» **EXERCISE DATA**:
——————————

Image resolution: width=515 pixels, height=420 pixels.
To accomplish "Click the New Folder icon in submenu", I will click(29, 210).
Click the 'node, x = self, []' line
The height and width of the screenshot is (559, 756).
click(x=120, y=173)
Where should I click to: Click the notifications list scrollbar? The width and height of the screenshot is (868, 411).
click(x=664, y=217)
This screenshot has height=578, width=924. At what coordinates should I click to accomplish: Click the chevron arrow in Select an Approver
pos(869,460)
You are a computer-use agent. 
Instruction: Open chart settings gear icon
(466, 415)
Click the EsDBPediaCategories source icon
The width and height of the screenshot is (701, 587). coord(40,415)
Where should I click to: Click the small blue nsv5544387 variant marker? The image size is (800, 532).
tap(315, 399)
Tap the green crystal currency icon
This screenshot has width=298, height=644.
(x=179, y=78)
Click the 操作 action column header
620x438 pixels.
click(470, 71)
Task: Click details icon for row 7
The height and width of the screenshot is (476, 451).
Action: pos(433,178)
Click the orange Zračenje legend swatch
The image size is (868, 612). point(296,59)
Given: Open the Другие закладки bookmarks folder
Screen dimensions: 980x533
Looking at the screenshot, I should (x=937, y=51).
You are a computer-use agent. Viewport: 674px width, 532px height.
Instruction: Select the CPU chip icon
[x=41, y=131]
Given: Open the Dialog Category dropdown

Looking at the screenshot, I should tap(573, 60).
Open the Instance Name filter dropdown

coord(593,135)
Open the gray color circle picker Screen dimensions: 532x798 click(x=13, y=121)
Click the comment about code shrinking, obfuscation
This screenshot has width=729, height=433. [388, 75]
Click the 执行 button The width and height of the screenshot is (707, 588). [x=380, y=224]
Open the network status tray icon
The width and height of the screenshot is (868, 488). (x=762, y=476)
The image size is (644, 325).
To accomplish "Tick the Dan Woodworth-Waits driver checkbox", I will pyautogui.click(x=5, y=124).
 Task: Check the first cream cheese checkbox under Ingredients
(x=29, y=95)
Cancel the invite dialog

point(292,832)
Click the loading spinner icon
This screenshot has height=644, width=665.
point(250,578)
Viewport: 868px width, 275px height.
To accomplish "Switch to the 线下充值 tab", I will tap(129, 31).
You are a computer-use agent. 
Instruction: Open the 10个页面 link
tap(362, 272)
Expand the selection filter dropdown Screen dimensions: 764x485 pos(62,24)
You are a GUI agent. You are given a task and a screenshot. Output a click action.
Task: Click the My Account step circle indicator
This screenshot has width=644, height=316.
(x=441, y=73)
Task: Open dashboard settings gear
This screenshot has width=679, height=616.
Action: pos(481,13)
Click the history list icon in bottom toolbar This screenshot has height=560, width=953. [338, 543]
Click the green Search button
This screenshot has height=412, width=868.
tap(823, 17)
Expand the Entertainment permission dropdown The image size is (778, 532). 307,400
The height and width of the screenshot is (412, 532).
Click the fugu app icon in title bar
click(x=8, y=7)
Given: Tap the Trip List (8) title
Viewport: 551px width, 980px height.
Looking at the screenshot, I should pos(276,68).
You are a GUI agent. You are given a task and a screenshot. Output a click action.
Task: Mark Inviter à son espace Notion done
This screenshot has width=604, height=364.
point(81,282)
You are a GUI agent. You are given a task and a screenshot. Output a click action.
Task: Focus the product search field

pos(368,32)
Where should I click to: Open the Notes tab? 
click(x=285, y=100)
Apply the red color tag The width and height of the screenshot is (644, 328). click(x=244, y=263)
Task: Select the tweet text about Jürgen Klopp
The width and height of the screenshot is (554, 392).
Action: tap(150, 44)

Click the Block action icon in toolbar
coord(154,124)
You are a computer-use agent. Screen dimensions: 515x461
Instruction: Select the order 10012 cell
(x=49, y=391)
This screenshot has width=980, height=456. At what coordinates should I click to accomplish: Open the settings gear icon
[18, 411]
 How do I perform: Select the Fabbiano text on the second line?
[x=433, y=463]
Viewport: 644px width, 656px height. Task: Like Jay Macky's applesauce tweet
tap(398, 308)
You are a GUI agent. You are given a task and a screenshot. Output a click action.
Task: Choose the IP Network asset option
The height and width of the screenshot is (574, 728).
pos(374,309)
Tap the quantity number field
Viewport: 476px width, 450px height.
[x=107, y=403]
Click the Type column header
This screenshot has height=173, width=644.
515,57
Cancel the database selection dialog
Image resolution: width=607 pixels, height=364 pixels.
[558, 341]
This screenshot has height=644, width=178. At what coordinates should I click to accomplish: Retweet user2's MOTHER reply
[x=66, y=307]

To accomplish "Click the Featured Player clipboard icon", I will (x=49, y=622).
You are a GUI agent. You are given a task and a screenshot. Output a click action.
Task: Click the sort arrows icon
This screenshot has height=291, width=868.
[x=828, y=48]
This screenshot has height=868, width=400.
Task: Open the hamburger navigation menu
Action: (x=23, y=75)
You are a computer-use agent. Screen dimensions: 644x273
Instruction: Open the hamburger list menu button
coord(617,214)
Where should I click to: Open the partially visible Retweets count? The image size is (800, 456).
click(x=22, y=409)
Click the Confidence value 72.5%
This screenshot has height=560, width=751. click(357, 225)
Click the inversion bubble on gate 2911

——————————

Write the records out again, character for character.

Image resolution: width=515 pixels, height=420 pixels.
To accomplish "Click the New Folder icon in submenu", I will click(29, 210).
Click the 'node, x = self, []' line
The height and width of the screenshot is (559, 756).
click(x=120, y=173)
Where should I click to: Click the notifications list scrollbar? The width and height of the screenshot is (868, 411).
click(x=664, y=217)
This screenshot has height=578, width=924. At what coordinates should I click to accomplish: Click the chevron arrow in Select an Approver
pos(869,460)
You are a computer-use agent. 
Instruction: Open chart settings gear icon
(466, 415)
Click the EsDBPediaCategories source icon
The width and height of the screenshot is (701, 587). coord(40,415)
Where should I click to: Click the small blue nsv5544387 variant marker? The image size is (800, 532).
tap(315, 399)
Tap the green crystal currency icon
This screenshot has width=298, height=644.
(x=179, y=78)
Click the 操作 action column header
620x438 pixels.
click(470, 71)
Task: Click details icon for row 7
The height and width of the screenshot is (476, 451).
Action: pos(433,178)
Click the orange Zračenje legend swatch
The image size is (868, 612). point(296,59)
Given: Open the Другие закладки bookmarks folder
Screen dimensions: 980x533
Looking at the screenshot, I should (x=937, y=51).
You are a computer-use agent. Viewport: 674px width, 532px height.
Instruction: Select the CPU chip icon
[x=41, y=131]
Given: Open the Dialog Category dropdown

Looking at the screenshot, I should tap(573, 60).
Open the Instance Name filter dropdown

coord(593,135)
Open the gray color circle picker Screen dimensions: 532x798 click(x=13, y=121)
Click the comment about code shrinking, obfuscation
This screenshot has width=729, height=433. [388, 75]
Click the 执行 button The width and height of the screenshot is (707, 588). [x=380, y=224]
Open the network status tray icon
The width and height of the screenshot is (868, 488). (x=762, y=476)
The image size is (644, 325).
To accomplish "Tick the Dan Woodworth-Waits driver checkbox", I will pyautogui.click(x=5, y=124).
 Task: Check the first cream cheese checkbox under Ingredients
(x=29, y=95)
Cancel the invite dialog

point(292,832)
Click the loading spinner icon
This screenshot has height=644, width=665.
point(250,578)
Viewport: 868px width, 275px height.
To accomplish "Switch to the 线下充值 tab", I will tap(129, 31).
You are a computer-use agent. 
Instruction: Open the 10个页面 link
tap(362, 272)
Expand the selection filter dropdown Screen dimensions: 764x485 pos(62,24)
You are a GUI agent. You are given a task and a screenshot. Output a click action.
Task: Click the My Account step circle indicator
This screenshot has width=644, height=316.
(x=441, y=73)
Task: Open dashboard settings gear
This screenshot has width=679, height=616.
Action: pos(481,13)
Click the history list icon in bottom toolbar This screenshot has height=560, width=953. [338, 543]
Click the green Search button
This screenshot has height=412, width=868.
tap(823, 17)
Expand the Entertainment permission dropdown The image size is (778, 532). 307,400
The height and width of the screenshot is (412, 532).
Click the fugu app icon in title bar
click(x=8, y=7)
Given: Tap the Trip List (8) title
Viewport: 551px width, 980px height.
Looking at the screenshot, I should pos(276,68).
You are a GUI agent. You are given a task and a screenshot. Output a click action.
Task: Mark Inviter à son espace Notion done
This screenshot has width=604, height=364.
point(81,282)
You are a GUI agent. You are given a task and a screenshot. Output a click action.
Task: Focus the product search field

pos(368,32)
Where should I click to: Open the Notes tab? 
click(x=285, y=100)
Apply the red color tag The width and height of the screenshot is (644, 328). click(x=244, y=263)
Task: Select the tweet text about Jürgen Klopp
The width and height of the screenshot is (554, 392).
Action: tap(150, 44)

Click the Block action icon in toolbar
coord(154,124)
You are a computer-use agent. Screen dimensions: 515x461
Instruction: Select the order 10012 cell
(x=49, y=391)
This screenshot has width=980, height=456. At what coordinates should I click to accomplish: Open the settings gear icon
[18, 411]
 How do I perform: Select the Fabbiano text on the second line?
[x=433, y=463]
Viewport: 644px width, 656px height. Task: Like Jay Macky's applesauce tweet
tap(398, 308)
You are a GUI agent. You are given a task and a screenshot. Output a click action.
Task: Choose the IP Network asset option
The height and width of the screenshot is (574, 728).
pos(374,309)
Tap the quantity number field
Viewport: 476px width, 450px height.
[x=107, y=403]
Click the Type column header
This screenshot has height=173, width=644.
515,57
Cancel the database selection dialog
Image resolution: width=607 pixels, height=364 pixels.
[558, 341]
This screenshot has height=644, width=178. At what coordinates should I click to accomplish: Retweet user2's MOTHER reply
[x=66, y=307]

To accomplish "Click the Featured Player clipboard icon", I will (x=49, y=622).
You are a GUI agent. You are given a task and a screenshot. Output a click action.
Task: Click the sort arrows icon
This screenshot has height=291, width=868.
[x=828, y=48]
This screenshot has height=868, width=400.
Task: Open the hamburger navigation menu
Action: (x=23, y=75)
You are a computer-use agent. Screen dimensions: 644x273
Instruction: Open the hamburger list menu button
coord(617,214)
Where should I click to: Open the partially visible Retweets count? The image size is (800, 456).
click(x=22, y=409)
Click the Confidence value 72.5%
This screenshot has height=560, width=751. click(357, 225)
Click the inversion bubble on gate 2911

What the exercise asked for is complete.